Thanks again for your reading!

PyTorch’s memory allocator isn’t aggressively allocating memory, but uses an internal caching mechanism to be able to reuse memory instead of re-allocating it with synchronizing and thus expensive cudaMalloc calls. If you don’t want to use this cache, you can free it for a performance penalty via torch.cuda.empty_cache().

Will the internal caching mechanism cache more memory than the model actually uses? I didn’t mean I want to avoid the caching mechanism, but I want to make sure that the internal caching mechanism is done efficiently.

No, it will only allocate needed memory pages and increase the overall usage if needed.
A slight overhead might be visible as the page sizes are pre-defined.

But this is not what I observed. I guess we might have different interpretations of the word “allocated”. I think I probably used the wrong wording. When I said “allocated memory” I was trying to describe the value shown by command nvidia-smi.

I have inserted many calls of torch.cuda.memory_allocated in those hooks(e.g. register_forward_hook, register_full_backward_hook) of my model and the highest point shown in my GPU memory graph is around ~7.5GB. But from nvidia-smi I saw usage always ~15GB.

Am I correct to say that PyTorch will reserve(cache) GPU memory aggressively for later use?

PyTorch will allocate memory it needs and move it to its cache if it’s not needed anymore instead of freeing it (it will never cudaFree its own memory unless it’s running into an OOM and retries the allocation). I don’t know if you consider this as “PyTorch will reserve(cache) aggressively”.

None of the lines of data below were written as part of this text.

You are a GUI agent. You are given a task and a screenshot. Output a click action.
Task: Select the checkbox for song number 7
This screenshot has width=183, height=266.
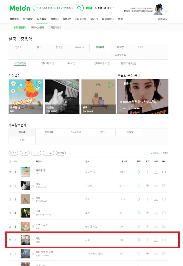(10, 254)
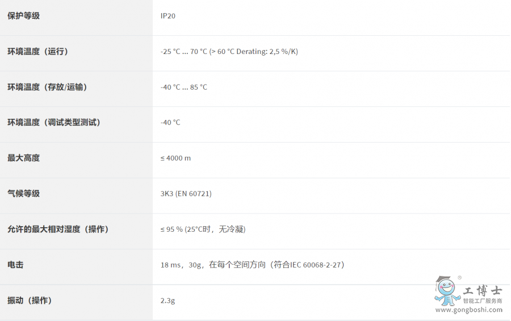
Task: Select the 2.3g vibration value
Action: [167, 300]
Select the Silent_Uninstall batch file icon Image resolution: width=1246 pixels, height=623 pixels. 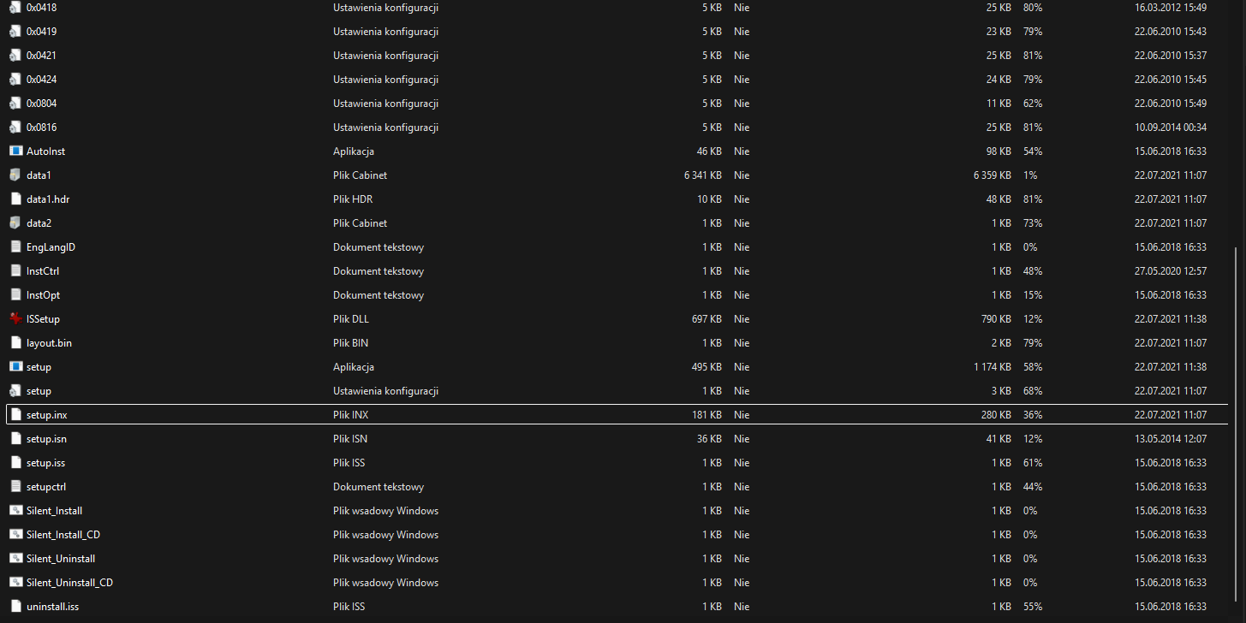[15, 558]
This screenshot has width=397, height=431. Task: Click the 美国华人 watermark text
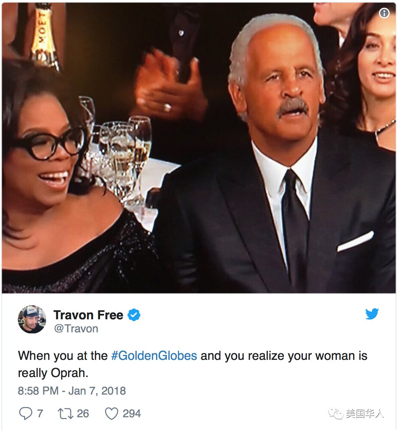(x=364, y=413)
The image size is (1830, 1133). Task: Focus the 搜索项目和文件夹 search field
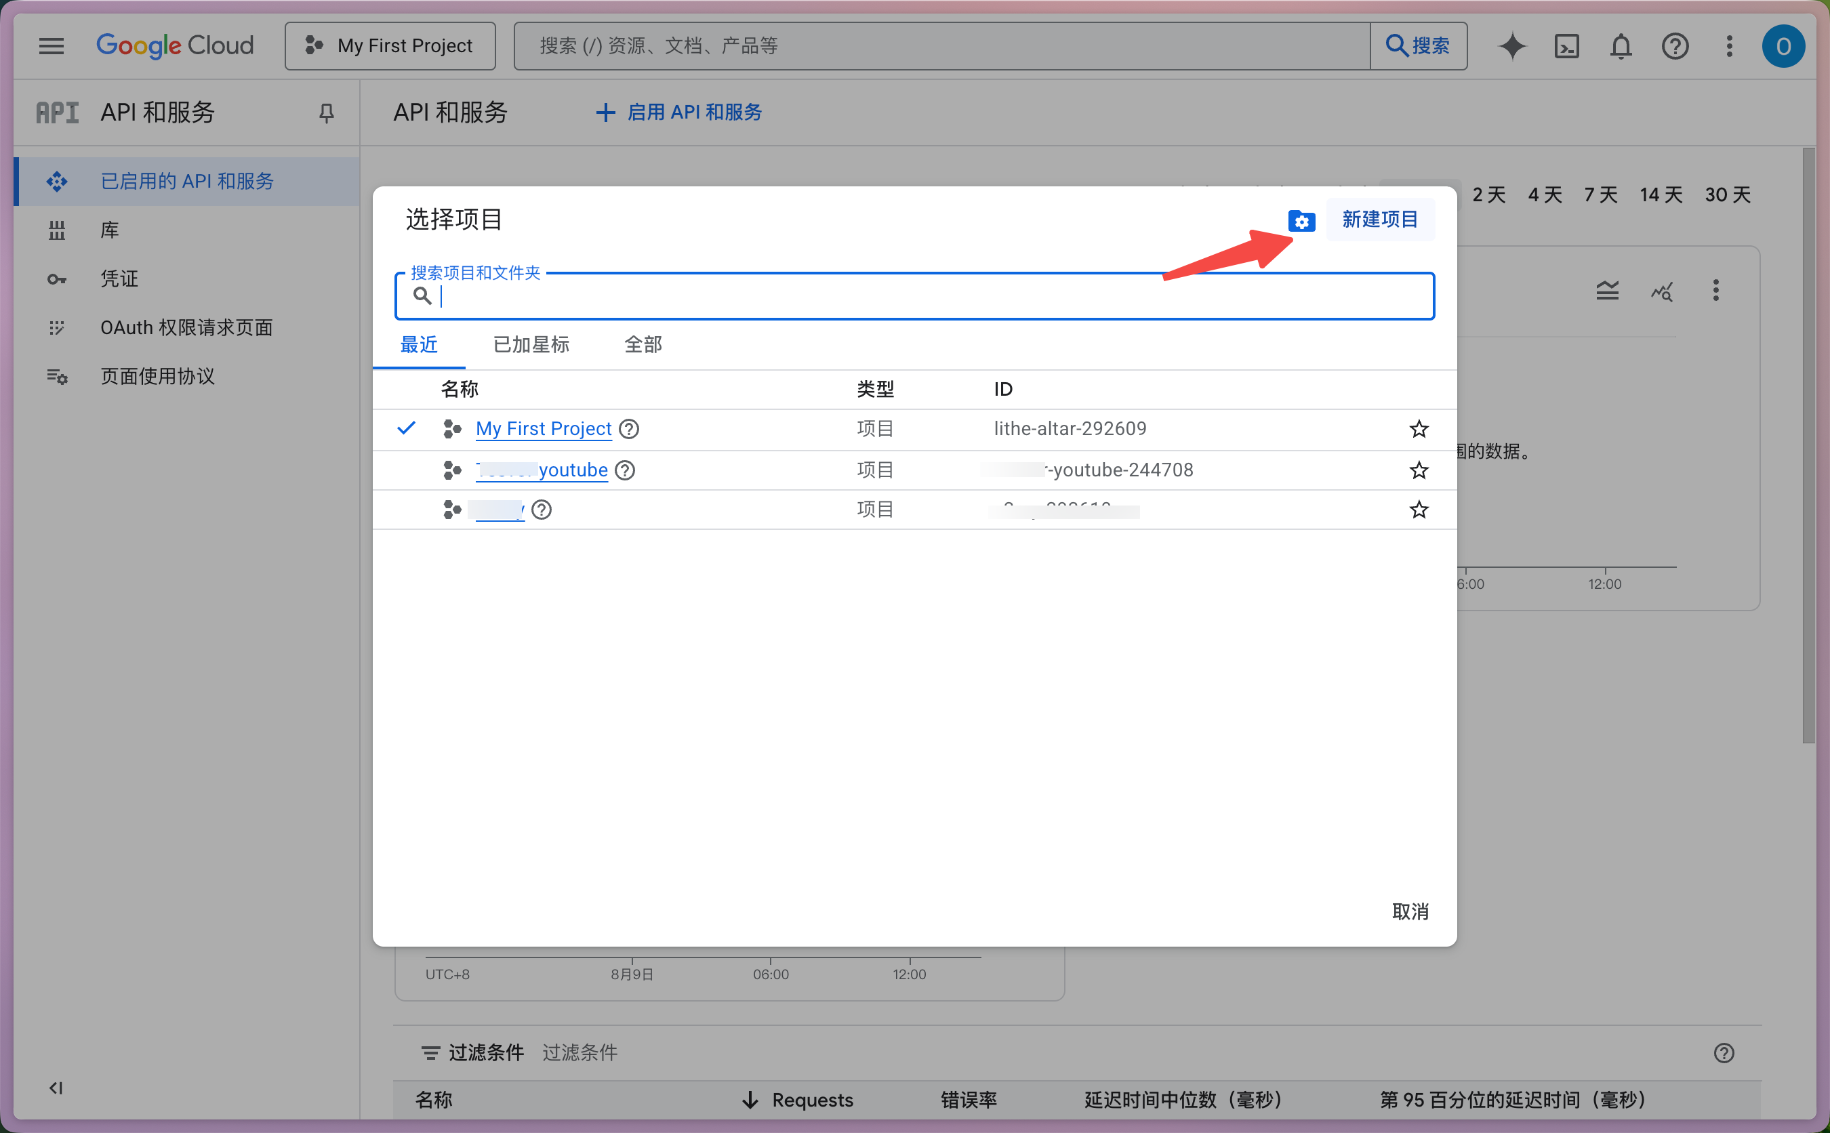click(x=914, y=297)
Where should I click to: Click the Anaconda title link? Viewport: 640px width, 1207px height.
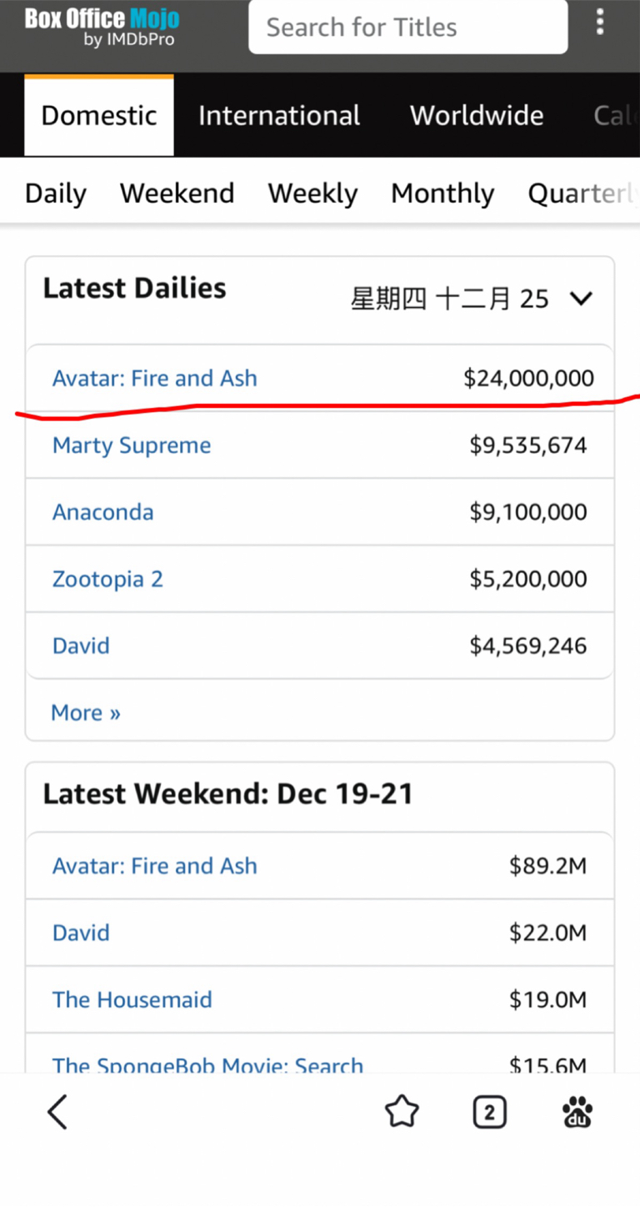coord(103,512)
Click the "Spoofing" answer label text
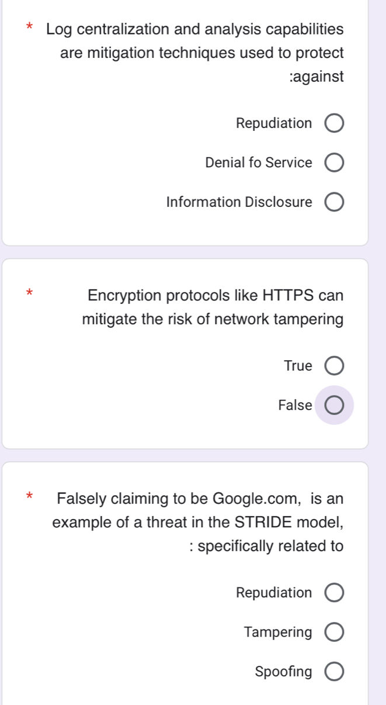This screenshot has height=705, width=386. click(283, 672)
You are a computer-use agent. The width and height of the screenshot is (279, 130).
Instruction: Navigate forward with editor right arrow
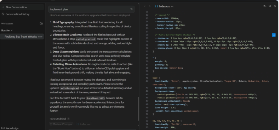point(150,6)
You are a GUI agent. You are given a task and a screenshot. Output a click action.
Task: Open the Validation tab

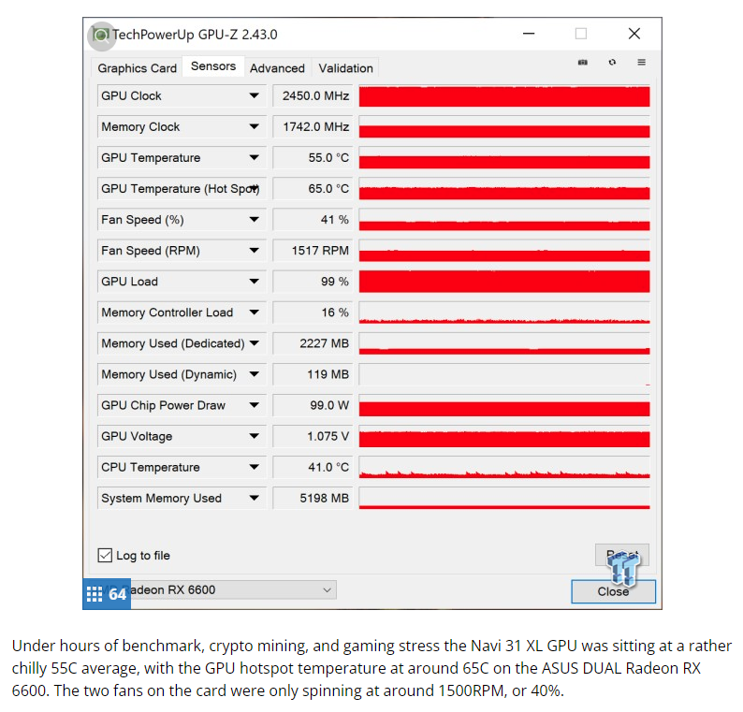345,68
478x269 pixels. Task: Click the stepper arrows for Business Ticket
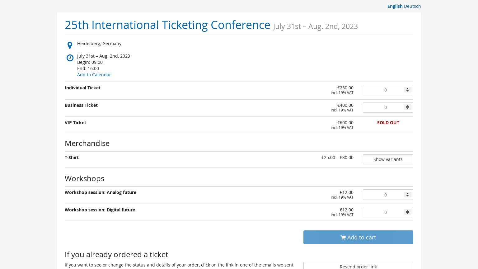point(407,107)
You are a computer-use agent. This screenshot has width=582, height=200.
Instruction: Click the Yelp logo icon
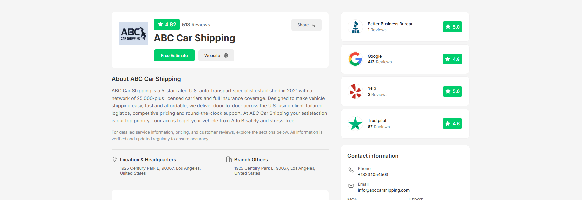pyautogui.click(x=355, y=91)
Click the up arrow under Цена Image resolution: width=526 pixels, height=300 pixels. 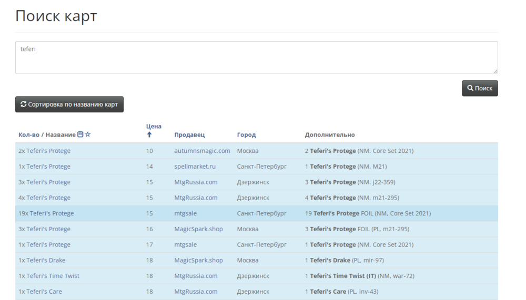pos(149,135)
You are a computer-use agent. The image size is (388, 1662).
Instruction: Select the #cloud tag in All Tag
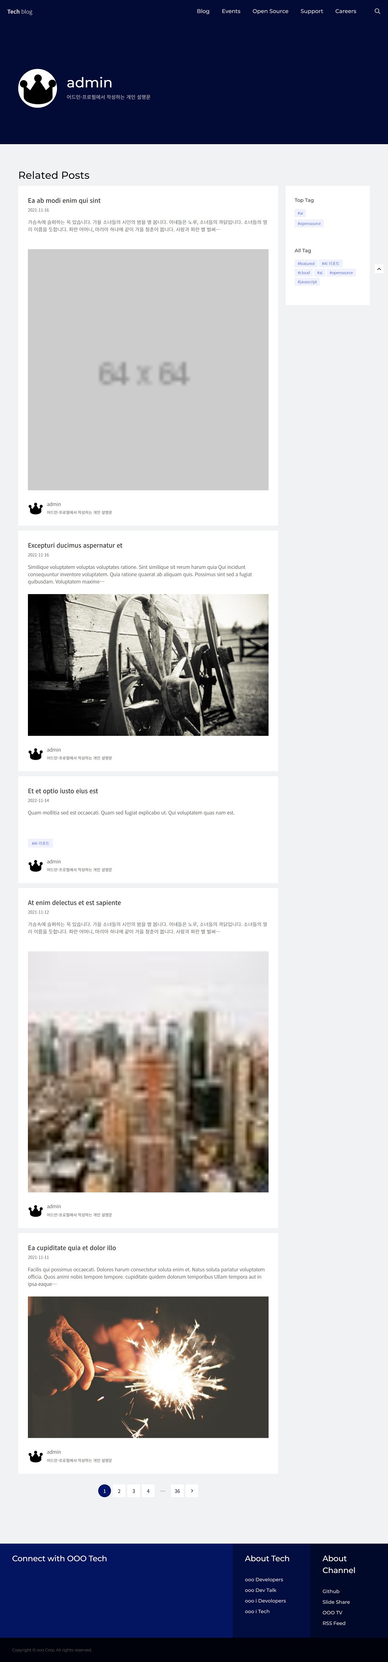click(304, 273)
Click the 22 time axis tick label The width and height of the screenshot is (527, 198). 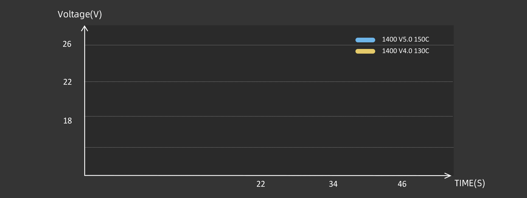(x=261, y=184)
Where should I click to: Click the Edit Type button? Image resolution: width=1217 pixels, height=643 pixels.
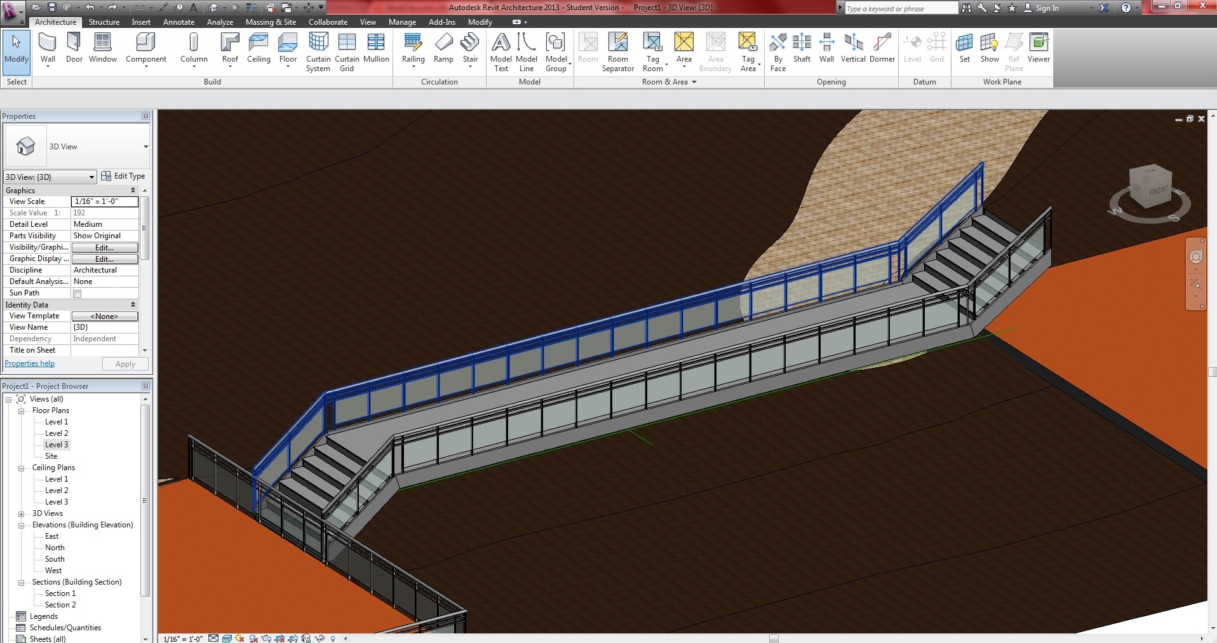click(x=123, y=176)
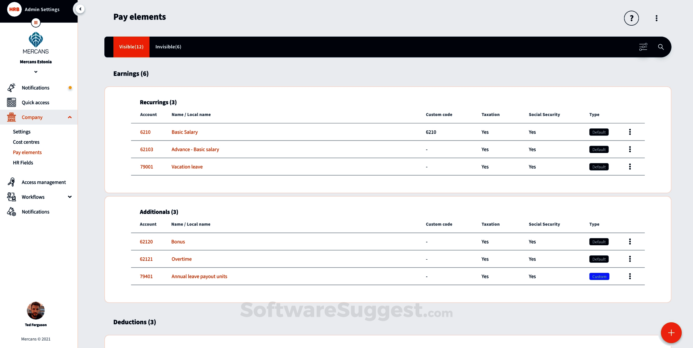This screenshot has height=348, width=693.
Task: Open Cost centres in the sidebar
Action: coord(26,142)
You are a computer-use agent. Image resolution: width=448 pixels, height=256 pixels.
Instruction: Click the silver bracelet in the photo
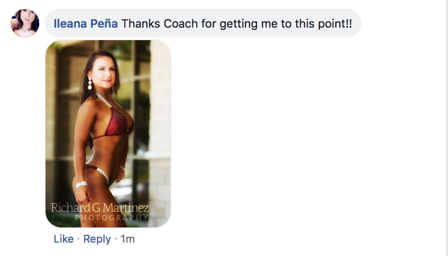point(81,185)
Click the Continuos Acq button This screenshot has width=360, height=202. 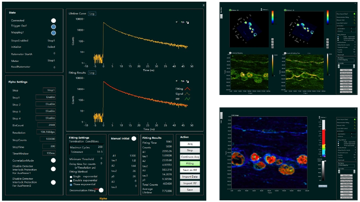(x=190, y=157)
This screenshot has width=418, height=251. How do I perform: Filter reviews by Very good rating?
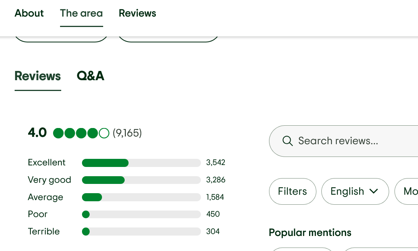[x=127, y=180]
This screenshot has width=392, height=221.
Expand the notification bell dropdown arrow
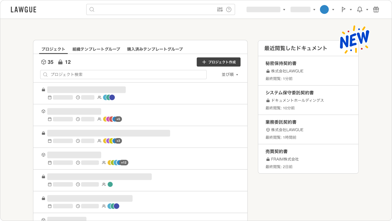coord(367,10)
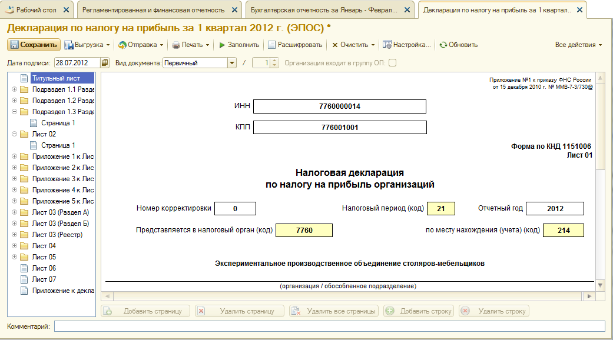Click the Комментарий input field
The width and height of the screenshot is (613, 340).
click(330, 326)
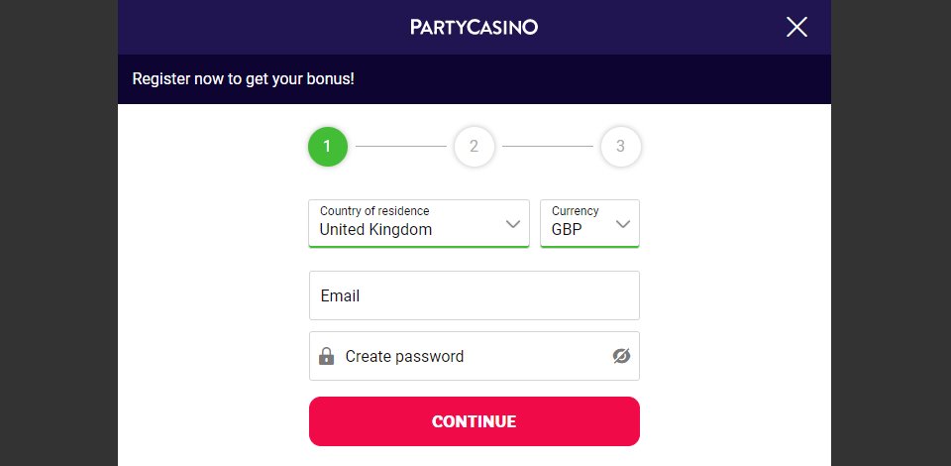951x466 pixels.
Task: Open the Currency GBP dropdown
Action: pyautogui.click(x=589, y=223)
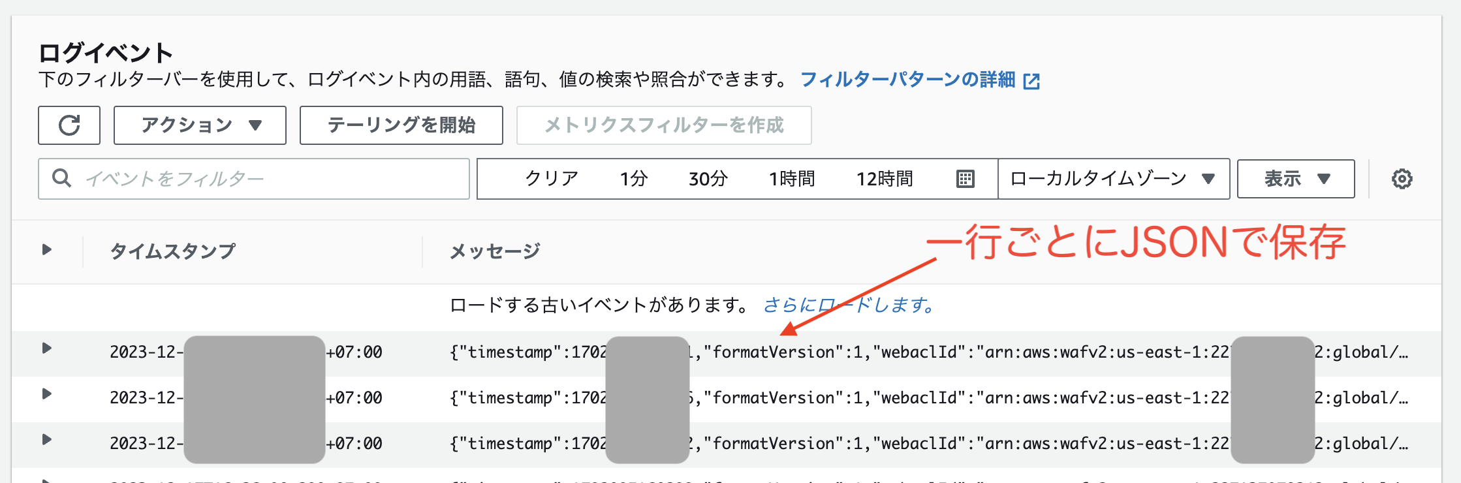Image resolution: width=1461 pixels, height=483 pixels.
Task: Open the calendar date range picker icon
Action: pyautogui.click(x=967, y=178)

Say I can predict the GPU memory usage of my model by calculating the model weights and intermediate data/activations in the forwarding and gradients(according to your reply in another thread, I believe they’re allocated when needed) in backwarding, and I get the expected size say 8GiB, then I will consider PyTorch reserve(cache) more than enough if the value given by nvidia-smi is 15GiB. (I think we should not focus on the wording I used. English is not my mother tongue. I apologize for this if you don’t like the wording aggressively.)

I make the conclusion "PyTorch might reserve GPU more than enough " because I haven’t investigated the source to understand how it is implemented. And for me the good thing of PyTorch is that it provides a forum so I should first ask some experts before reading the source. This is my intention of asking.

What I want to understand is why nvidia-smi show much more GPU memory than the value given by the API memory_allocated.


nvidia-smi shows the memory held by all applications. Assuming only your PyTorch script is running it’s peak memory was higher at one point, e.g. if the intermediate forward activations were stored for gradient computation, etc.